Weight Initialization and Training Stability

> Initialize wrong and training never starts. Initialize right and 50 layers train as smoothly as 3.

Type: Build

Languages: Python

Prerequisites: Lesson 03.04 (Activation Functions), Lesson 03.07 (Regularization)

Time: ~90 minutes

Learning Objectives

The Problem

Initialize all weights to zero. Nothing learns. Every neuron computes the same function, receives the same gradient, and updates identically. After 10,000 epochs, your 512-neuron hidden layer is still 512 copies of the same neuron. You paid for 512 parameters and got 1.

Initialize them too large. Activations explode through the network. By layer 10, values hit 1e15. By layer 20, they overflow to infinity. Gradients follow the same trajectory in reverse.

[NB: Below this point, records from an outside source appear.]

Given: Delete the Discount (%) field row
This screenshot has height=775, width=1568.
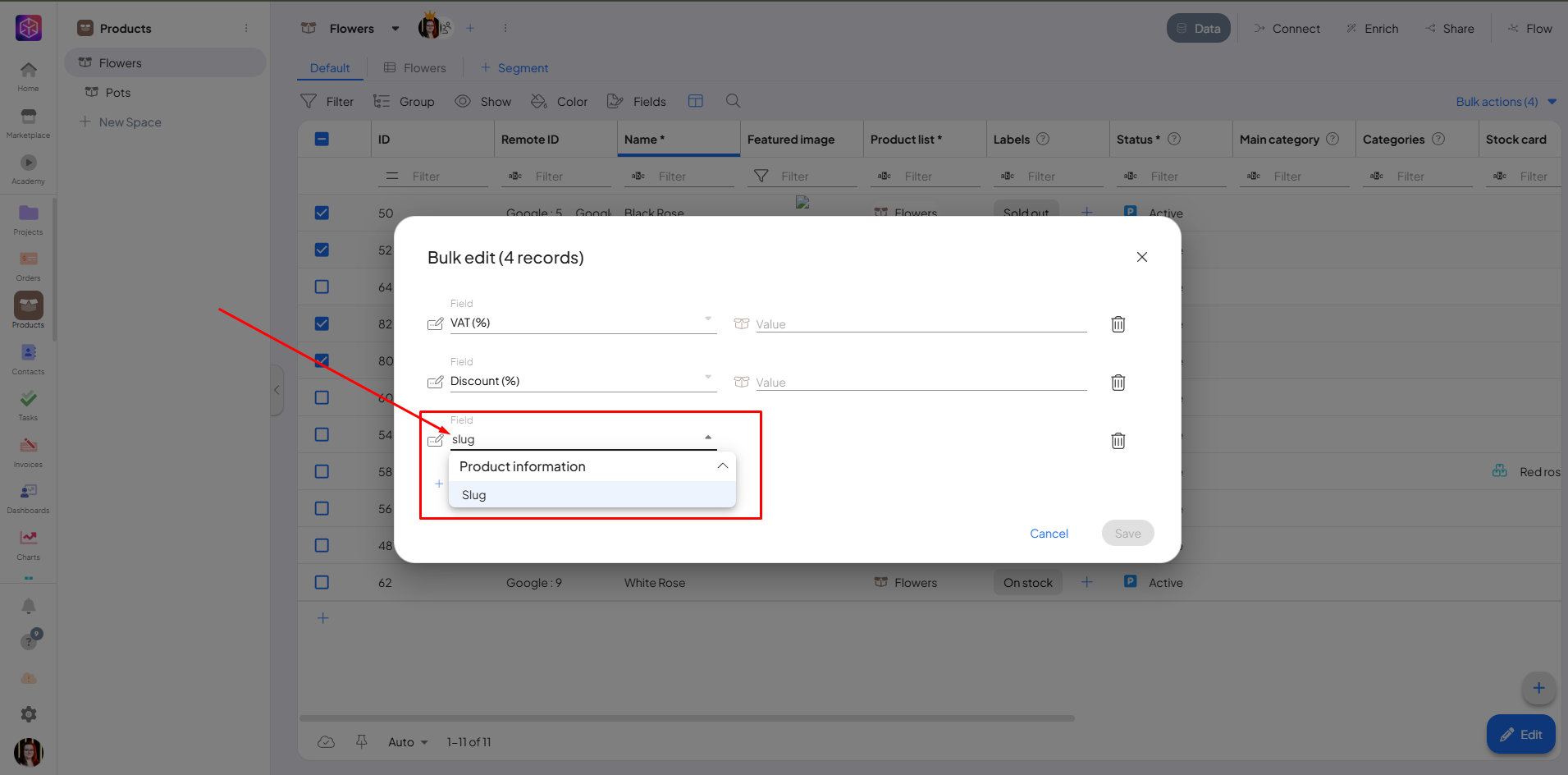Looking at the screenshot, I should 1118,383.
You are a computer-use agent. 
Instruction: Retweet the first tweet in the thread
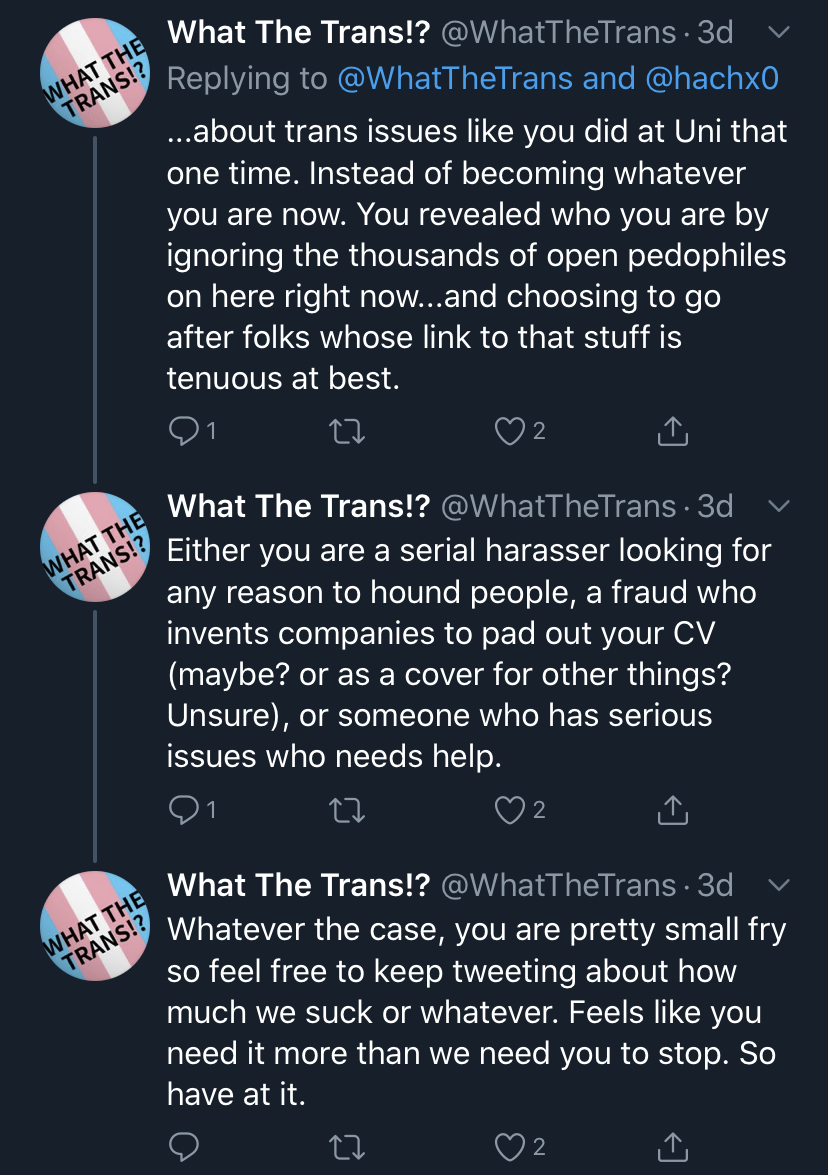point(347,432)
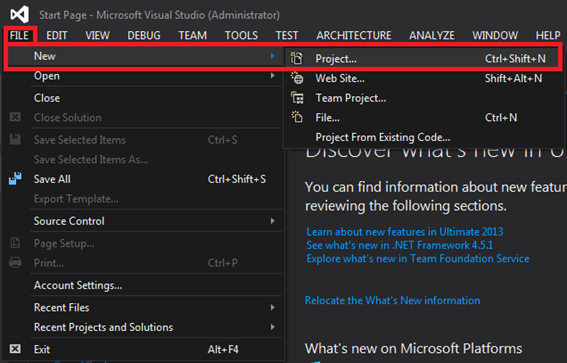Click the Save All floppy disks icon
567x363 pixels.
[15, 179]
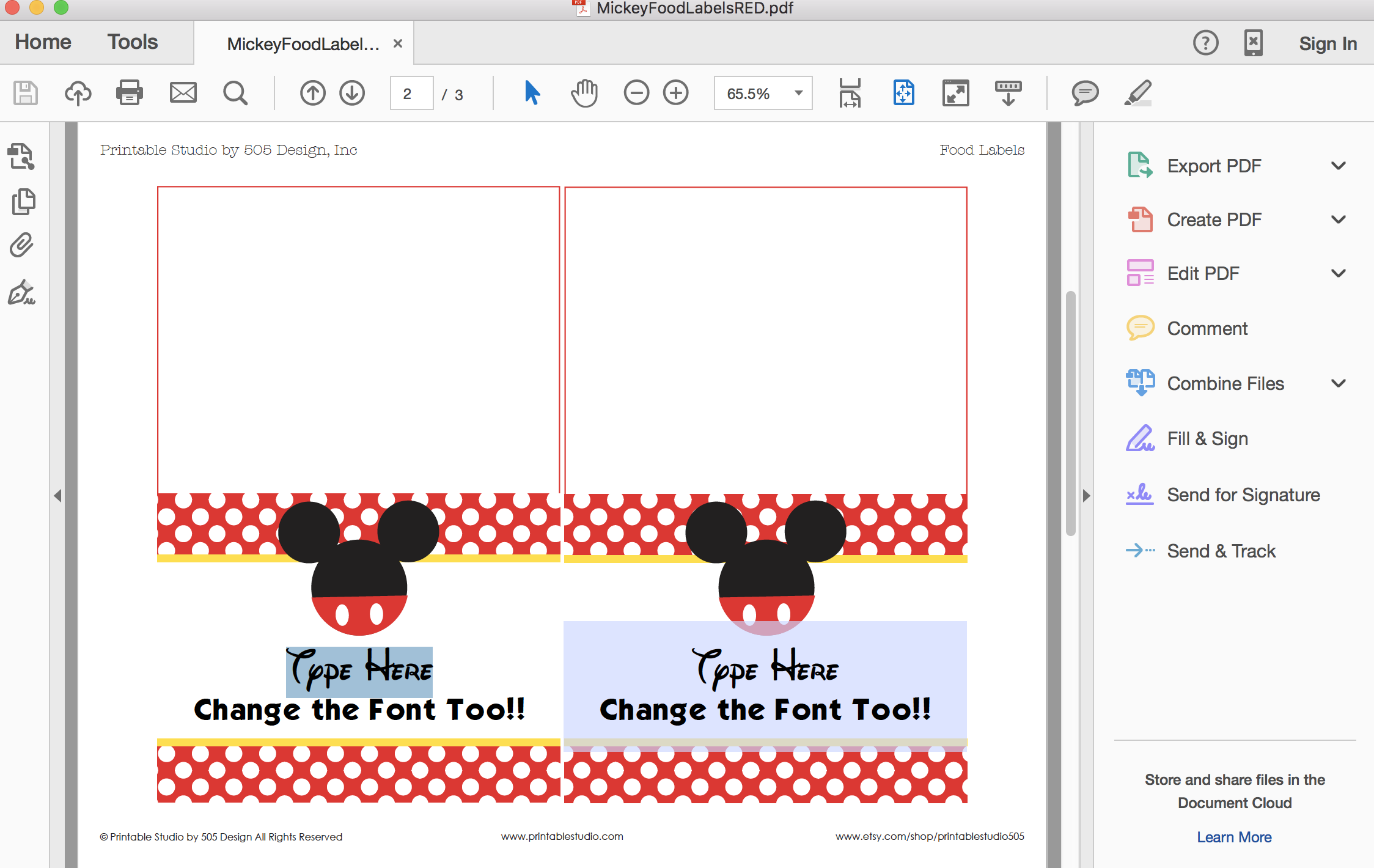Viewport: 1374px width, 868px height.
Task: Click the page number input field
Action: click(411, 93)
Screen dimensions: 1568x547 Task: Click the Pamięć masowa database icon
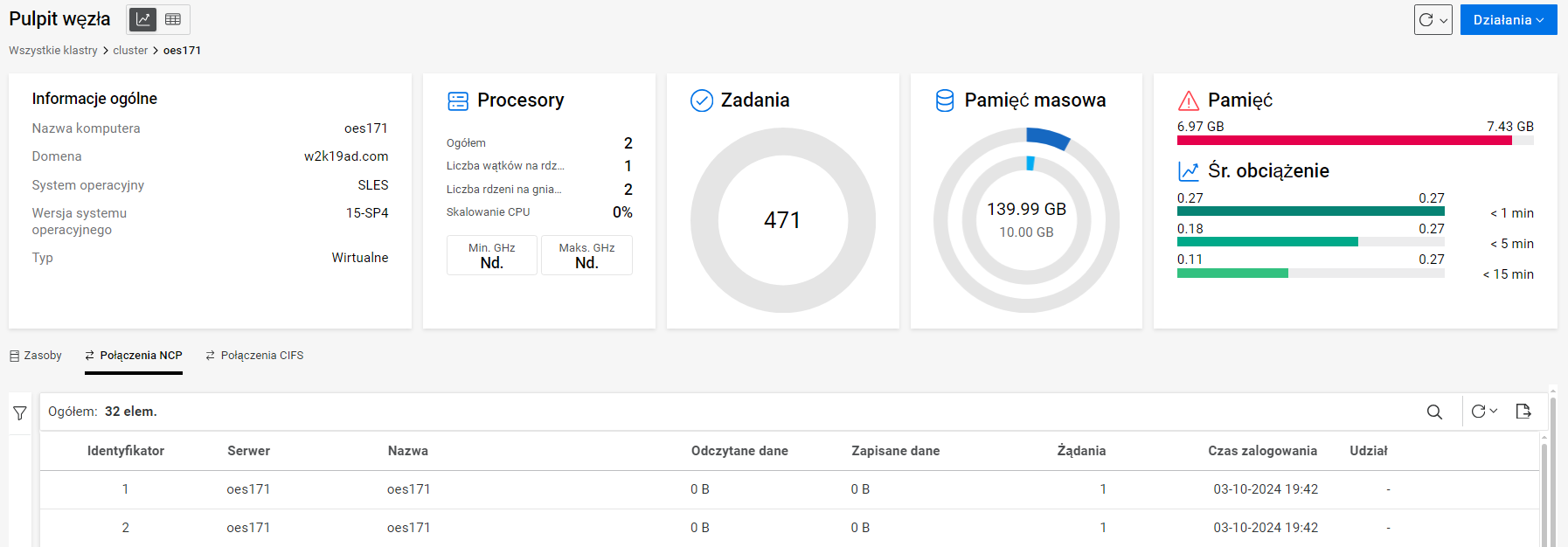click(x=945, y=101)
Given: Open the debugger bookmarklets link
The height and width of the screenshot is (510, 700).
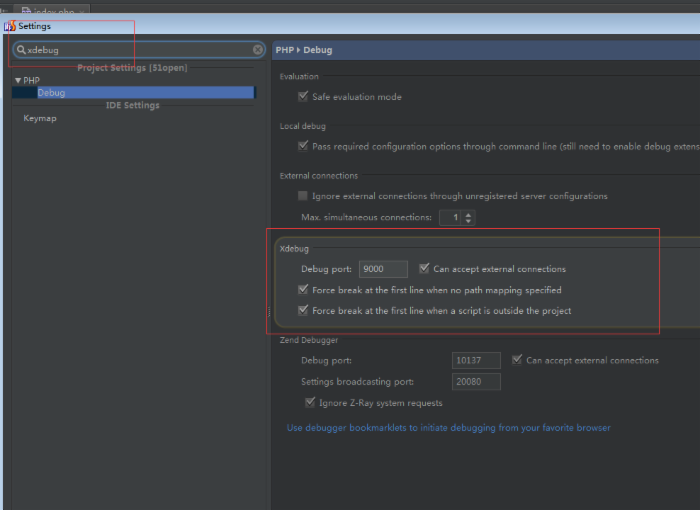Looking at the screenshot, I should point(449,428).
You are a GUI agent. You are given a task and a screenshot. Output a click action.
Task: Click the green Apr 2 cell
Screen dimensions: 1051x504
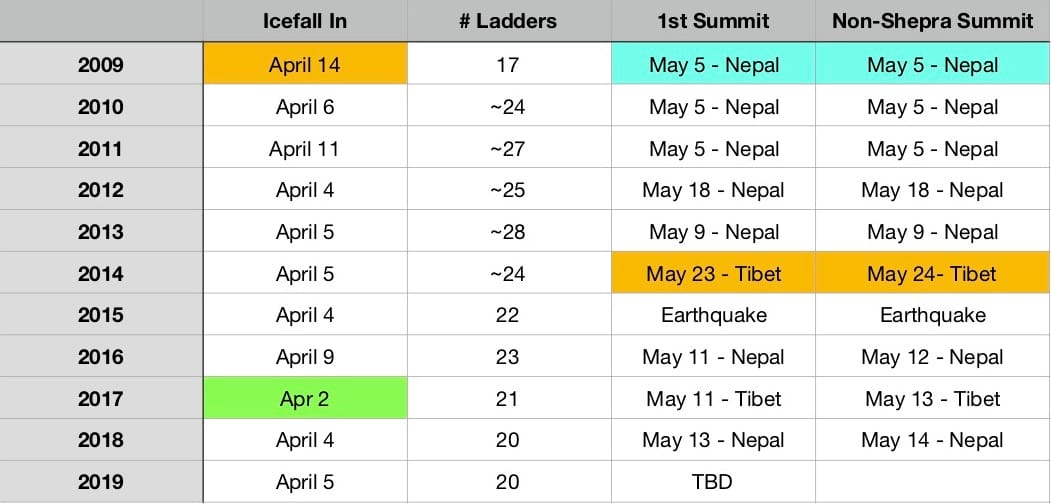(305, 399)
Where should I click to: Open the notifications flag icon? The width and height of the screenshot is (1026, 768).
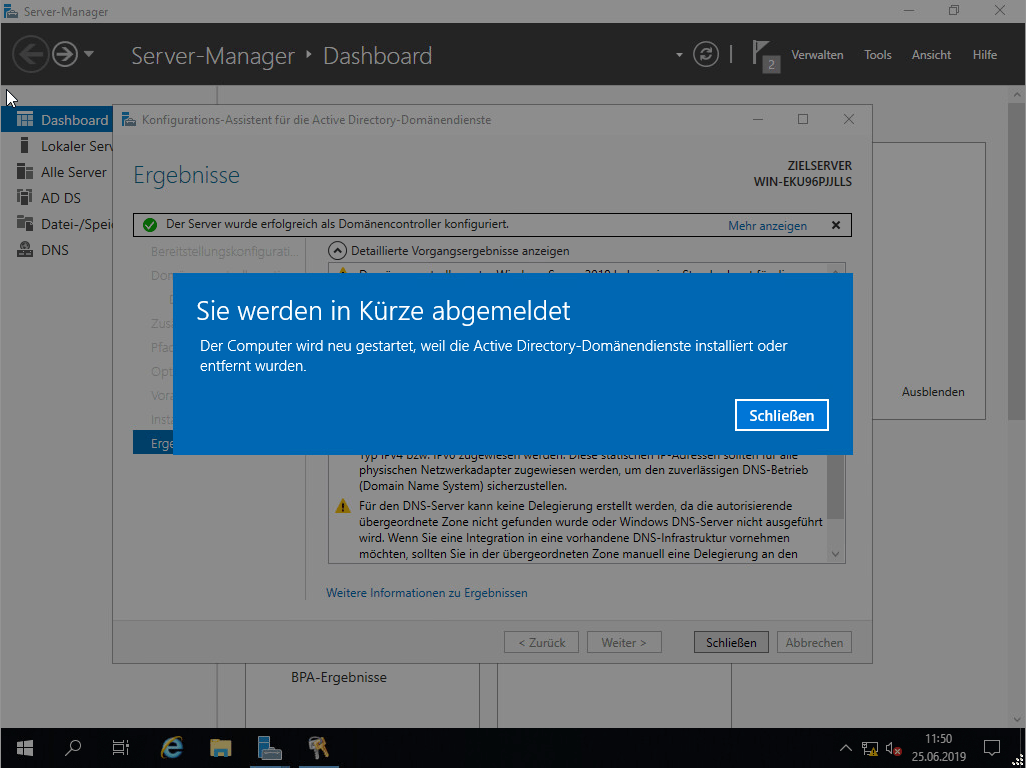pos(763,54)
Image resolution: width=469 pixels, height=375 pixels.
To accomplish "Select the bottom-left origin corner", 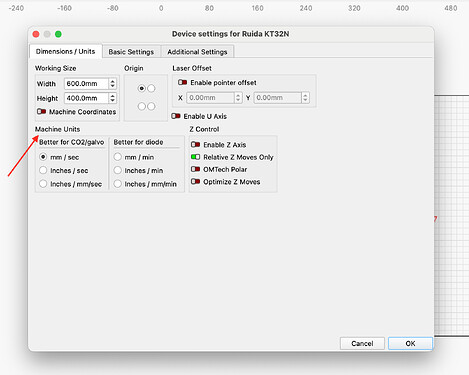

Initialize them randomly from a standard normal distribution. Works for 3 layers. At 50 layers, the signal collapses to zero or detonates to infinity depending on whether the random scale was slightly too small or slightly too large. The boundary between "works" and "broken" is razor-thin.

Weight initialization is the most underrated decision in deep learning. Architecture gets papers. Optimizers get blog posts. Initialization gets a footnote. But get it wrong and nothing else matters -- your network is dead before training begins.

The Concept

The Symmetry Problem

Every neuron in a layer has the same structure: multiply inputs by weights, add bias, apply activation. If all weights start at the same value (zero is the extreme case), every neuron computes the same output. During backpropagation, every neuron receives the same gradient. During the update step, every neuron changes by the same amount.

You're stuck. The network has hundreds of parameters, but they all move in lockstep. This is called symmetry, and random initialization is the brute-force way to break it. Each neuron starts at a different point in weight space, so each learns a different feature.

But "random" is not enough. The *scale* of the randomness determines whether the network trains.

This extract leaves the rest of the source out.